A Biomarker for Metastatic Colorectal Cancer and Treatment Goals
The incidence of colorectal cancer (CRC) is rapidly increasing world-wide including in Indonesia and controversy not with standing, making it as the second most common malignancy (GLOBOCAN 2012). As with other cancers – more importantly with its adenoma-carcinoma sequence being one of the first to be elucidated by Vogelstein1 – its treatment and prognosis are determined by disease staging and molecular profile. Yet, identifying those for whom chemotherapy is indicated is still a challenge due to its histopathological heterogeneity; with special emphasis on stage II disease, for example, having a five-year survival that ranges from 87.5% for IIA to 58.4% in stage IIC. It is in such situation that predictive and prognostic markers are constantly being investigated.
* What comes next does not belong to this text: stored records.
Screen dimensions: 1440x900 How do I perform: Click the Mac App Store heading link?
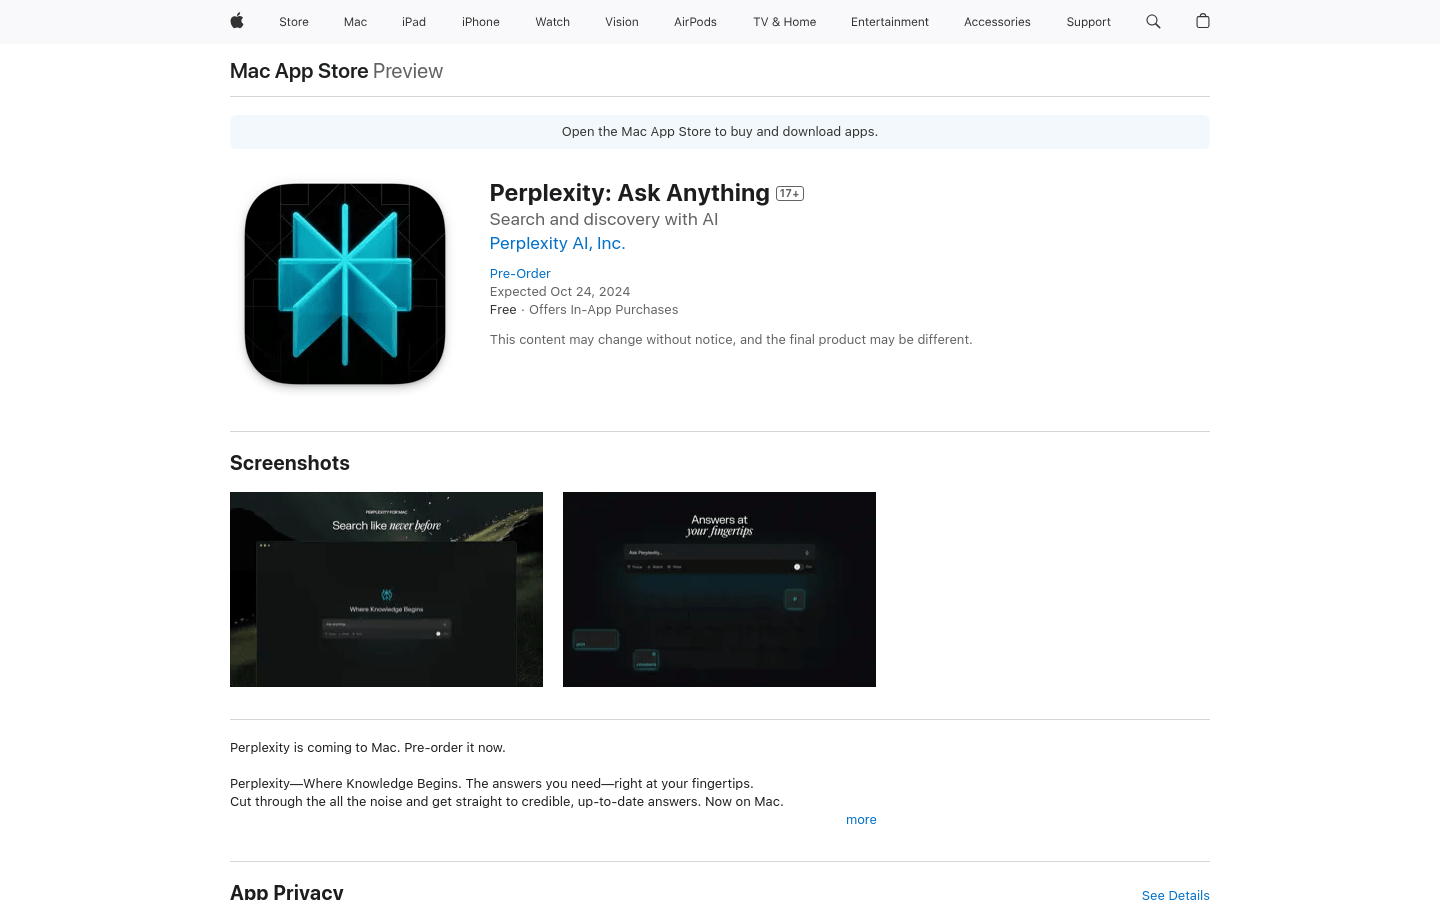pyautogui.click(x=299, y=71)
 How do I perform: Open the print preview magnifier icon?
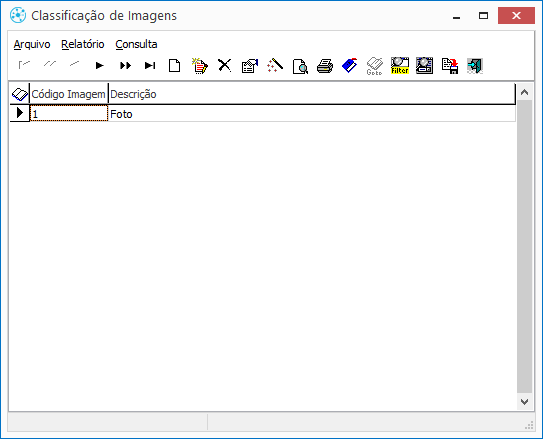tap(300, 66)
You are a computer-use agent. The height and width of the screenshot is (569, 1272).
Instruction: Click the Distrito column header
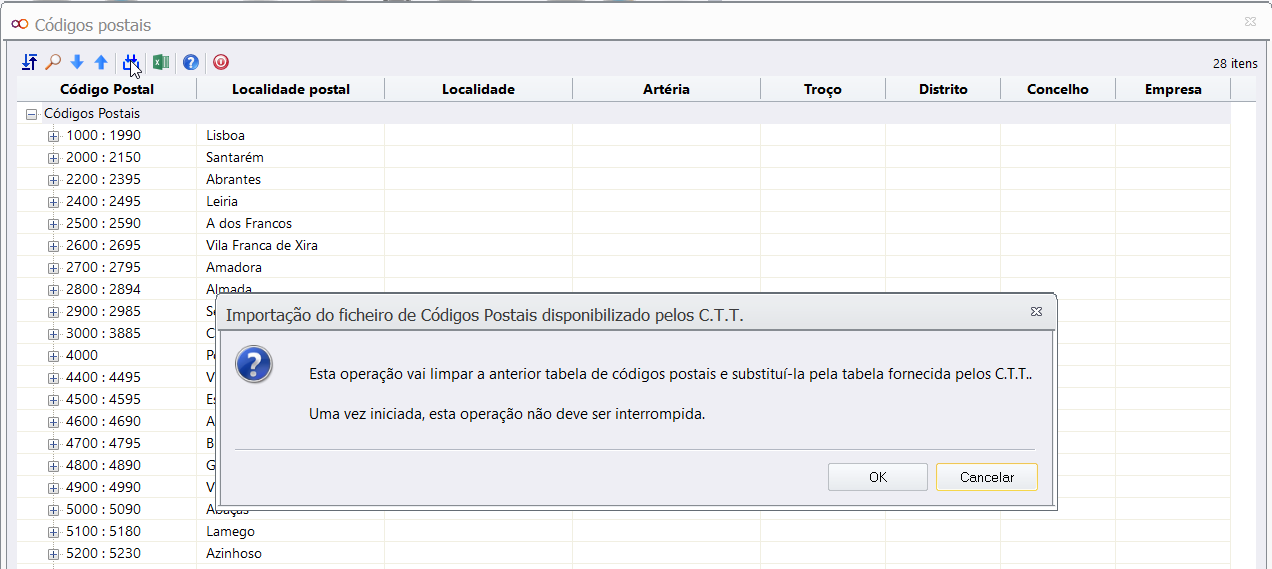(x=942, y=89)
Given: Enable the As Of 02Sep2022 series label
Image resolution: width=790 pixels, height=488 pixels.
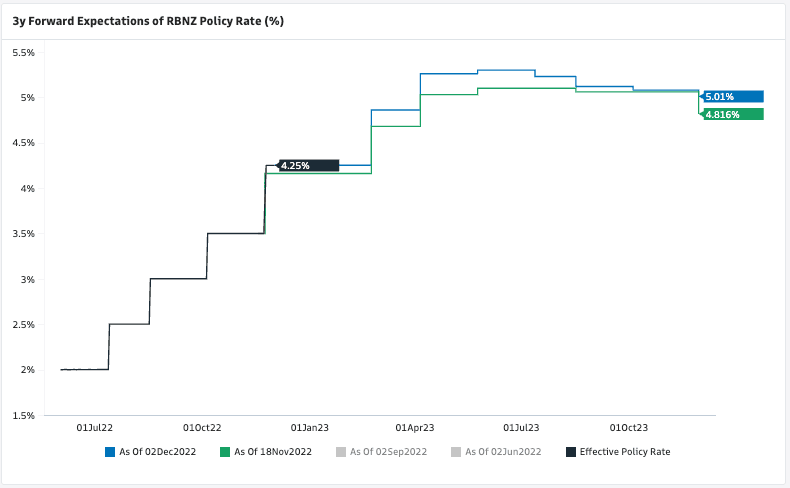Looking at the screenshot, I should coord(389,452).
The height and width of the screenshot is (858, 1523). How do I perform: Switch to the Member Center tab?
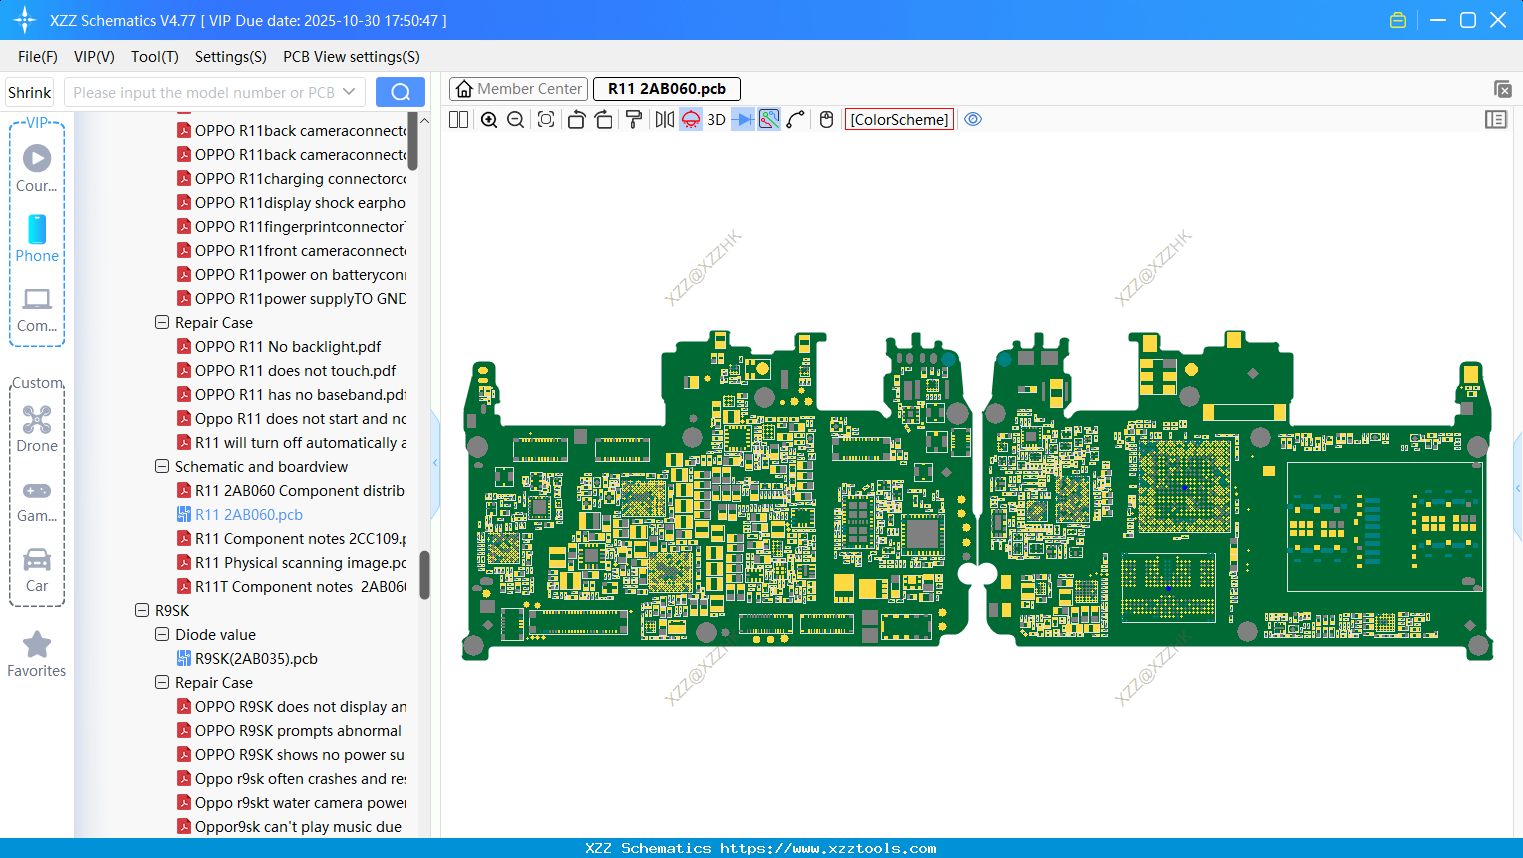[x=518, y=89]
As one of the leading causes of cancer death in developed countries, much interest has grown in research in the development of biomarkers to improve the diagnostic process and to predict efficacy of chemotherapy.2 Only a few biomarkers are qualified as such, and the paucity of data has resulted in under- and overtreatment when relying only on the current TNM system. At present, only mutant KRAS, mutant BRAF, Microsatellite Instability (MSI) and the Oncotype DX® ColonCancer Assay are used in clinical practice. MSI and mutant KRAS are the established markers to date.3 But as the world is shifting towards personalized medicine (or “precision therapy” as is more frequently called), much work remains to be done.